-- Begin SELECTED EXTRACT --

# Hello all



## Rye

My name's Rye. Found these boards a little earlier. Just wanted to say hi and hope to participate in a lot of discussions on these boards.


----------



## Jeff

Hello Rye,

Welcome and congratulations for your recent success with Misconduct, Day Of The Assassin and The Mason Files. I'm sure you'll like all the nice people here.


Jeff


----------



## Linda Cannon-Mott

Hi Rye, nice to have you here. I look forward to reading more posts from you. We are a friendly bunch for the most part.


----------



## Guest

Welcome Rye.


----------



## Betsy the Quilter

Linda Cannon-Mott said:


> Hi Rye, nice to have you here. I look forward to reading more posts from you. We are a friendly bunch for the most part.


Don't talk about Bacardi Jim like that! LOL! 

Betsy


----------



## Betsy the Quilter

Rye said:


> My name's Rye. Found these boards a little earlier. Just wanted to say hi and hope to participate in a lot of discussions on these boards.


Rye, welcome to the KindleBoards!

Be sure to check out the other topics on the board, too! We have tips and tricks, a book corner, accessories, lots of other stuff!

Betsy


----------



## Angela

Betsy the Quilter said:


> Don't talk about Bacardi Jim like that! LOL!
> 
> Betsy


LOL

Hi Rye and welcome to the boards... You didn't mention whether or not you are a Kindle owner or an owner wannabe...??


----------



## Sailor

Welcome Aboard Rye,

This is the place to learn all about Kindle-mania.

Be sure to Post your name in the Decal-Girl contest. Tomorrow is the last day for the drawing
and you have that one chance to win. It is a skin that goes over the Kindle to protect it.

Nice to meet you.


----------



## Guest

Linda Cannon-Mott said:


> Hi Rye, nice to have you here. I look forward to reading more posts from you. We are a friendly bunch for the most part.


I always feel like she's talking about me for some reason..

Welcome Rye. Be prepared for assimilation into the Kindlenation


----------



## Jeff

Rye,

Sorry. I should have warned you that writers get no respect here.  

It would appear that no one visited your web site or read your blog.


----------



## Betsy the Quilter

It's not a matter of lack of respect for writers (or for quilters either), it's the tiny little print in the sigs. 
We've learned to tune out the sigs here.

I've gotten very few hits on my website as a result of having my url, www.betsytruedesigns.com, in my sig. More when I work it into the message, as I just did!

Betsy


----------



## Jeff

Betsy the Quilter said:


> It's not a matter of lack of respect for writers (or for quilters either), it's the tiny little print in the sigs.
> We've learned to tune out the sigs here.

-- End SELECTED EXTRACT --
-- Begin DATASET EXTRACT --

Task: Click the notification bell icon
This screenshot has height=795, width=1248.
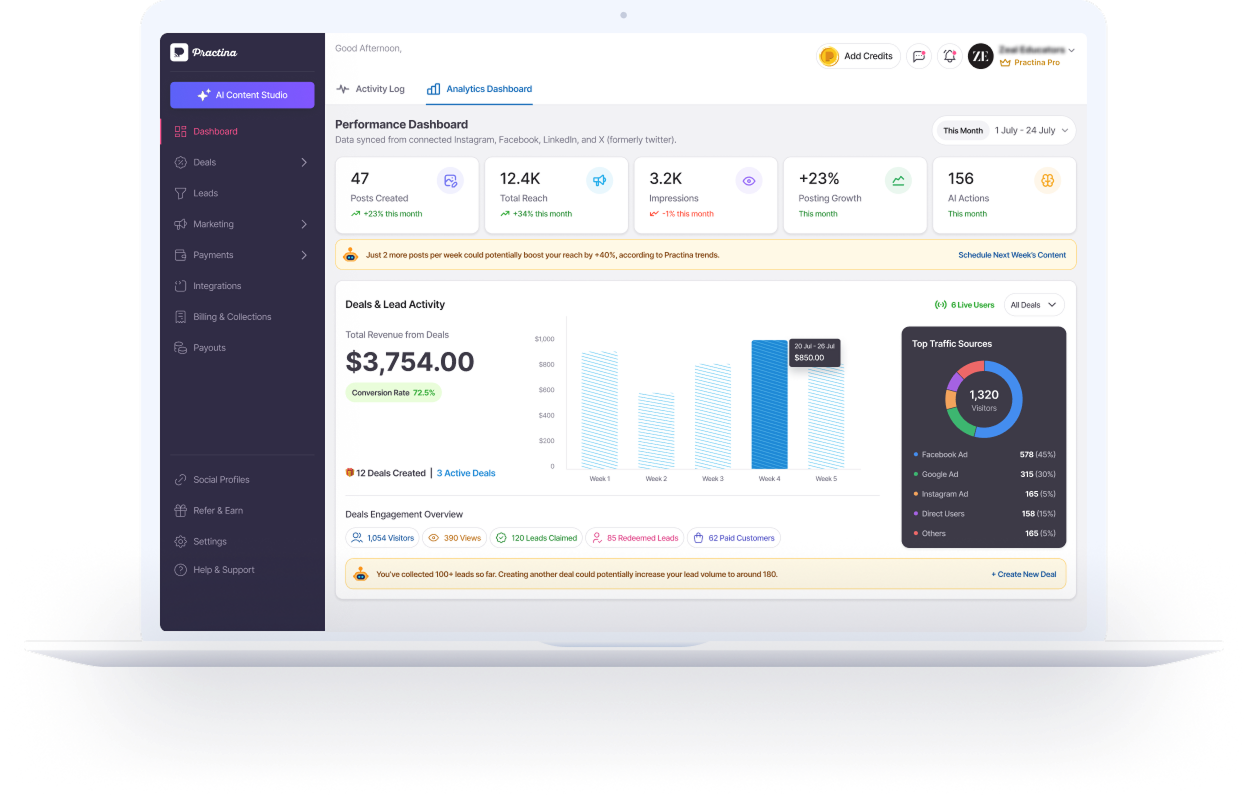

-- End DATASET EXTRACT --

● SET TASK 1
How would you put this sentence from the KindleBoards welcome thread into Spanish: "This is the place to learn all about Kindle-mania."?
● SET TASK 2
Could you write the next part of the KindleBoards welcome thread, following on from Jeff's quotation of Betsy's post?

● ANSWER 1
Este es el lugar para aprender todo sobre la Kindle-manía.

● ANSWER 2
> 
> Betsy


That's what I meant to say.


----------



## Guest

Can't you use the [size command to make your Sig font bigger?


----------



## Jeff

Maybe that’s what I meant to say.


----------



## Leslie

Hi Rye, welcome...glad to have you here!

L


----------



## Betsy the Quilter

Vampyre said:


> Can't you use the [size command to make your Sig font bigger?


I suppose we could, I haven't tried. But the point is the posts, isn't it? : )

Betsy


----------



## Rye

Thank you all for the nice, warm welcome. You really are a friendly bunch!   I actually don't own a Kindle as of yet. But that will be changing shortly as I aim to get one rather soon.


----------



## Marci

Hi, Rye -

Rather belated,    

Glad to hear that a Kindle is coming soon to your home!  It really is a blast to have & use.

Cheers,

Marci


----------



## Betsy the Quilter

Rye said:


> Thank you all for the nice, warm welcome. You really are a friendly bunch!  I actually don't own a Kindle as of yet. But that will be changing shortly as I aim to get one rather soon.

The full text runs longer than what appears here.